(Saved entries)
##############################
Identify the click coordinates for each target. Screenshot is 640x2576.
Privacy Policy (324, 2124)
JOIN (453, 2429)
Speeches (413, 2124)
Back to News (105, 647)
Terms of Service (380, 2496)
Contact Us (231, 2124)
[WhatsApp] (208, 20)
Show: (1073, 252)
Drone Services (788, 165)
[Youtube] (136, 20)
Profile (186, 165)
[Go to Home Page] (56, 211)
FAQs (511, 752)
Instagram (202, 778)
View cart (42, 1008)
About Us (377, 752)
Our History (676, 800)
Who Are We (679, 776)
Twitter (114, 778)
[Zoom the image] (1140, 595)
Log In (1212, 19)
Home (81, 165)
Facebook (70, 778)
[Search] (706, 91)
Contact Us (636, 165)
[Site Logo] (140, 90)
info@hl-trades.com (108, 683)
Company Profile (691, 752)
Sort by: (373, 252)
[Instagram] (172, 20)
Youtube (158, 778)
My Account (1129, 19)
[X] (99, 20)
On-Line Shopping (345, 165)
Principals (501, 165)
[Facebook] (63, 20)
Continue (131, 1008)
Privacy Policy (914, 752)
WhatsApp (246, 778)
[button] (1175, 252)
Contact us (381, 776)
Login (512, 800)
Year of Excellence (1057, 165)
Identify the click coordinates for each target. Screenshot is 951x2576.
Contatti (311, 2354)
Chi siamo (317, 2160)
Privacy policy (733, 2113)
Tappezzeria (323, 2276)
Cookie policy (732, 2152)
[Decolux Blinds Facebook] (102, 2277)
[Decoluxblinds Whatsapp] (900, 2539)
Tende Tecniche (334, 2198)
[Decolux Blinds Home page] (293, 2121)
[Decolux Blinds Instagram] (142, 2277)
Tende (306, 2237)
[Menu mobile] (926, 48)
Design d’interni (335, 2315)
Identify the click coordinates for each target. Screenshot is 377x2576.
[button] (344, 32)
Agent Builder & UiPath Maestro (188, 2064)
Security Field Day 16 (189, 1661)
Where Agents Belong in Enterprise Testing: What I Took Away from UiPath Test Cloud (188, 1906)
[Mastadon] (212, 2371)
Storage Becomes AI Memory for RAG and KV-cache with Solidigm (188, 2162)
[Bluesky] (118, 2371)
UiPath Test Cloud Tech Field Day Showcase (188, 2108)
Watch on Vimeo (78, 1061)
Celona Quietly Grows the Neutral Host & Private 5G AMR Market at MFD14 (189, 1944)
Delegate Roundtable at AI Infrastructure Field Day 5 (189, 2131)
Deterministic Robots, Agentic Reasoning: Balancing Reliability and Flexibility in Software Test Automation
##############################
### Your goal:
Having read the entries, output all of them verbatim.

### Answer to the problem:
Identify the click coordinates for each target. Screenshot is 640x2576.
Privacy Policy (324, 2124)
JOIN (453, 2429)
Speeches (413, 2124)
Back to News (105, 647)
Terms of Service (380, 2496)
Contact Us (231, 2124)
[WhatsApp] (208, 20)
Show: (1073, 252)
Drone Services (788, 165)
[Youtube] (136, 20)
Profile (186, 165)
[Go to Home Page] (56, 211)
FAQs (511, 752)
Instagram (202, 778)
View cart (42, 1008)
About Us (377, 752)
Our History (676, 800)
Who Are We (679, 776)
Twitter (114, 778)
[Zoom the image] (1140, 595)
Log In (1212, 19)
Home (81, 165)
Facebook (70, 778)
[Search] (706, 91)
Contact Us (636, 165)
[Site Logo] (140, 90)
info@hl-trades.com (108, 683)
Company Profile (691, 752)
Sort by: (373, 252)
[Instagram] (172, 20)
Youtube (158, 778)
My Account (1129, 19)
[X] (99, 20)
On-Line Shopping (345, 165)
Principals (501, 165)
[Facebook] (63, 20)
Continue (131, 1008)
Privacy Policy (914, 752)
WhatsApp (246, 778)
[button] (1175, 252)
Contact us (381, 776)
Login (512, 800)
Year of Excellence (1057, 165)
Identify the click coordinates for each target. Screenshot is 951x2576.
Contatti (311, 2354)
Chi siamo (317, 2160)
Privacy policy (733, 2113)
Tappezzeria (323, 2276)
Cookie policy (732, 2152)
[Decolux Blinds Facebook] (102, 2277)
[Decoluxblinds Whatsapp] (900, 2539)
Tende Tecniche (334, 2198)
[Decolux Blinds Home page] (293, 2121)
[Decolux Blinds Instagram] (142, 2277)
Tende (306, 2237)
[Menu mobile] (926, 48)
Design d’interni (335, 2315)
Identify the click coordinates for each target. Screenshot is 377x2576.
[button] (344, 32)
Agent Builder & UiPath Maestro (188, 2064)
Security Field Day 16 (189, 1661)
Where Agents Belong in Enterprise Testing: What I Took Away from UiPath Test Cloud (188, 1906)
[Mastadon] (212, 2371)
Storage Becomes AI Memory for RAG and KV-cache with Solidigm (188, 2162)
[Bluesky] (118, 2371)
UiPath Test Cloud Tech Field Day Showcase (188, 2108)
Watch on Vimeo (78, 1061)
Celona Quietly Grows the Neutral Host & Private 5G AMR Market at MFD14 (189, 1944)
Delegate Roundtable at AI Infrastructure Field Day 5 (189, 2131)
Deterministic Robots, Agentic Reasoning: Balancing Reliability and Flexibility in Software Test Automation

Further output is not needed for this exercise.